You can’t make this shit up

Lunes, 7 de febrero de 2012

Quienes han seguido el caso de Derwick saben que este chanchullo de dimensiones planetarias involucra a altos funcionarios de gobierno.

Al mismo tiempo, la investigación destapando este escándalo la publicó el diario Últimas Noticias, que pertenece a la Cadena Capriles. Y sabemos que el dueño de la CC es Capriles López, aliado de Chávez, y que Últimas Noticias sobrevive gracias a la publicidad oficialista.

¿Cómo se explica entonces que UN no sólo le permita al intrépido y talentoso César Batiz publicar este reportaje, sino también salga a defenderlo frente al hostigamiento del Sebin (o quien se haga pasar por el Sebin)? ¿Cómo se explica que el mismo Eleazar Díaz Rangel, editor de UN, haya pedido a la fiscalía que se investigue este caso?

Por cosas mucho menores (un titular sobre la ineficiencia de las misiones, por ejemplo), Chávez ha humillado a Díaz Rangel en cadena nacional. Y más de una vez Díaz Rangel ha bajado sumisamente la cabeza ante estos regaños. Que ahora deje publicar la investigación del caso Derwick, que deja muy mal parado al gobierno, causa entonces extrañeza.

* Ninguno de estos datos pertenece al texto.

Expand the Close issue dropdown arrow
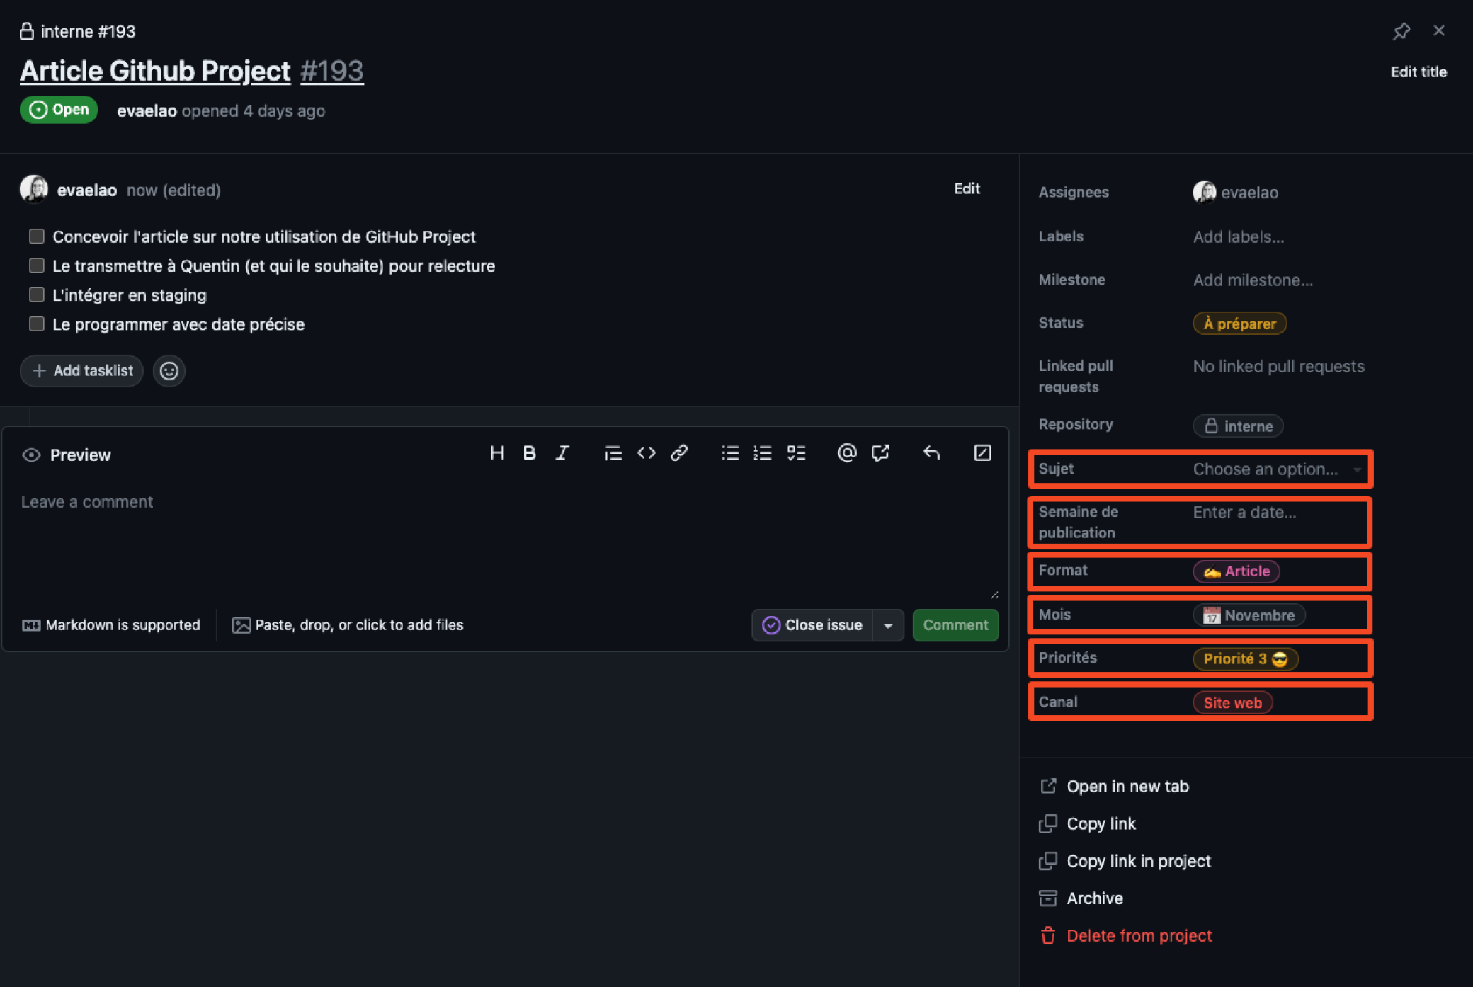The height and width of the screenshot is (987, 1473). pyautogui.click(x=888, y=625)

Obviamente, Díaz Rangel y Capriles López se sienten protegidos. De lo contrario, no saldrían incluso a defender a Bátiz ante el hostigamiento. Pero ¿protegidos por quién? Tiene que ser por Chávez. Es decir, dudo que Chávez no haya dado el visto bueno para airear estas denuncias de Derwick.

Anteayer le pregunté a Alek Boyd, que ha seguido de cerca la saga de los Capriles y el caso Derwick, qué opina sobre todo esto. Al igual que yo, piensa que es obvio que Capriles López y Díaz Rangel se sienten protegidos.

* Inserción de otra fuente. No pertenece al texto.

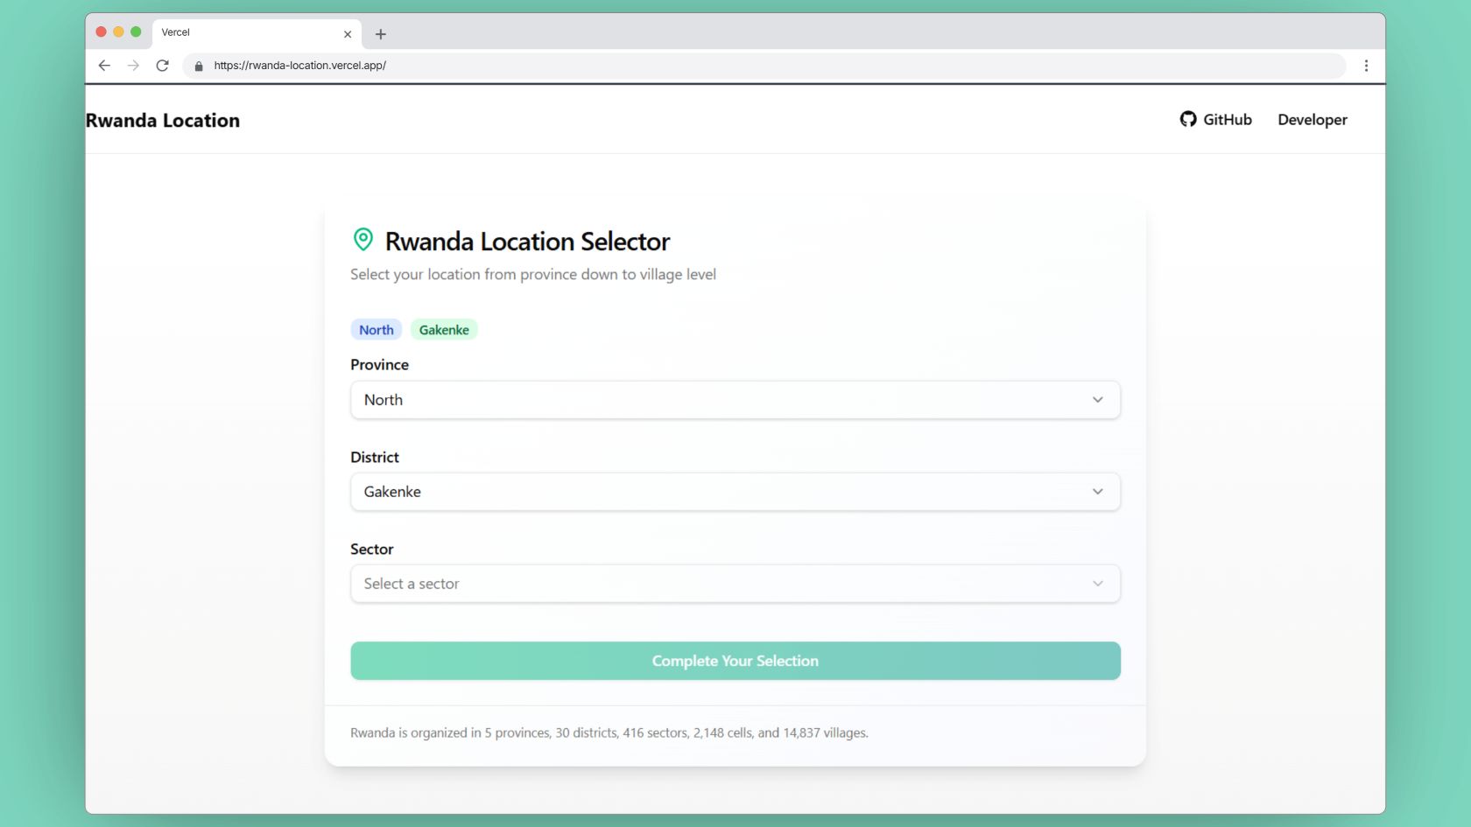The image size is (1471, 827).
Task: Expand the 'Select a sector' dropdown
Action: coord(736,584)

Pero asomó otro potencial giro de esta historia. Alek dice que es posible que José Vicente Rangel esté en buenos términos con los Derwick boys, porque anunció antes que nadie (y antes de que sucediera) que la “empresa” denunciaría a Oscar García Mendoza del Banco Venezolano de Crédito. Chávez, pues, podría haber utilizado a los Derwick boys para dos propósitos, “joder a OGM por un lado y hacerlos targets de dizque investigaciones anti-corrupción” que al final del día no van a parar en nada.

Ya he comentado que llevo semanas viendo The Wire, que retrata entre muchas otras cosas la corrupción institucional y la burocracia en Baltimore. He disfrutado tanto la serie que leí un largo profile que le hizo el New Yorker al autor David Simon, donde me enteré que una de las frases favoritas de Simon es You can’t make this shit up. Esta frase, que captura su filosofía estética, me ha venido a la mente varias veces viendo la serie y también leyendo sobre Derwick.